Idées

Avantage quantique – Est-ce qu’on est déjà arrivés? (Partie 1)

24 février 2022
Par Louis-Pierre Gravelle

Chaque fois que je lis un titre sur l’informatique quantique, et le soi-disant avantage, je me souviens de longs voyages sur la route avec les enfants.  À peine quitté la maison, déjà quelqu’un demande « est-ce qu’on est déjà arrivés »? Et la question ne cesse d’être posée, encore et encore.

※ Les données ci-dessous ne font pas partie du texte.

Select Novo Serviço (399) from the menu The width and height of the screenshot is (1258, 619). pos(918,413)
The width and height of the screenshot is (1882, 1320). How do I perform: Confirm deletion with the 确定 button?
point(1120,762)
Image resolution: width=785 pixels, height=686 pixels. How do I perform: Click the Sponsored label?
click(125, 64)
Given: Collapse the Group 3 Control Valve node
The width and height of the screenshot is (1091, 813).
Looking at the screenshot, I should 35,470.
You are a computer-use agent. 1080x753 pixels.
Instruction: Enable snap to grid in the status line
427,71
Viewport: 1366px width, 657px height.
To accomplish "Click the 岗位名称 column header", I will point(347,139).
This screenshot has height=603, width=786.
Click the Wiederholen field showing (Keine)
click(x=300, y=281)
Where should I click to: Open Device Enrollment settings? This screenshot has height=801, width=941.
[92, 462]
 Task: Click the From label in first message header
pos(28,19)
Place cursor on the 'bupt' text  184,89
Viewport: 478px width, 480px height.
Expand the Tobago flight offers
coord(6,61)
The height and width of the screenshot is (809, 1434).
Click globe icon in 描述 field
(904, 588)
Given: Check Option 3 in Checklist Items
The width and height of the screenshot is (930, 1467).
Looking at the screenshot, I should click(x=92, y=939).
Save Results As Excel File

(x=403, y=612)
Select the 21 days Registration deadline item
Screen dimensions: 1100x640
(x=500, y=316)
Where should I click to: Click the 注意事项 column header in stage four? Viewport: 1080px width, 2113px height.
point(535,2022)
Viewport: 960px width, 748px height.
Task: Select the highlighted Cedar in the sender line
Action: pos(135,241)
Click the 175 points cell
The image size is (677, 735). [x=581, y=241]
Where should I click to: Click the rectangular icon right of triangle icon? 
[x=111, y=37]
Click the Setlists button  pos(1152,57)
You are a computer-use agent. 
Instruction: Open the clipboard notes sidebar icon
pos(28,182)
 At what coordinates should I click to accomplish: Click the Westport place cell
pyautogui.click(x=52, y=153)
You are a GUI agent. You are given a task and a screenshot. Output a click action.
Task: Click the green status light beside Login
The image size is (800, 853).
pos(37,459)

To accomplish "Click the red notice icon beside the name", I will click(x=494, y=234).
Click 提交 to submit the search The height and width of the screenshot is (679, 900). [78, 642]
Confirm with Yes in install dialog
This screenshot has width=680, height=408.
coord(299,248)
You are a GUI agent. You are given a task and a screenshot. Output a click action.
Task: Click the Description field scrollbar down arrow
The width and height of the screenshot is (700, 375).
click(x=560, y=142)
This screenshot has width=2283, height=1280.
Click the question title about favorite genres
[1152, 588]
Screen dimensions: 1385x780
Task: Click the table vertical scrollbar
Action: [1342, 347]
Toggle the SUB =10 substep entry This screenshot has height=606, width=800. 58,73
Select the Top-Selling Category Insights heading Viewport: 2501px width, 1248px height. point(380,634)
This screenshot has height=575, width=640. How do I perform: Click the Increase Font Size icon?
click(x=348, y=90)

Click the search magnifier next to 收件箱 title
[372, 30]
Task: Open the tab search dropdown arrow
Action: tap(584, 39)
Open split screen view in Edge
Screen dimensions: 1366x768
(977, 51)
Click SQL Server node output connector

La notion de « suprématie quantique » a été proposée à l’origine par John Preskill, en 2012, pour souligner l’émergence du domaine de l’informatique quantique qui s’est produit à un moment privilégié de l’espace et du temps pour notre planète.  L’idée derrière l’expression a transmis le potentiel d’utiliser les phénomènes quantiques pour transformer fondamentalement les approches traditionnelles de la résolution de problèmes, libérant des avenues d’exploration qui étaient inconcevables en utilisant des ordinateurs traditionnels.  Au cours de la dernière décennie, les mots eux-mêmes sont devenus controversés, principalement en raison du mot « suprématie » et de son association avec la politique raciale. La plupart de la littérature fait maintenant référence au concept comme « avantage quantique ». 

L’avantage quantique en tant que concept s’est également avéré problématique, et la définition de l’avantage semble être une cible mouvante.  Des rapports récents ont identifié cet avantage comme ayant été atteint par Google, qui a été rapidement contesté par IBM, puis plus récemment atteint par des chercheurs d’une université chinoise.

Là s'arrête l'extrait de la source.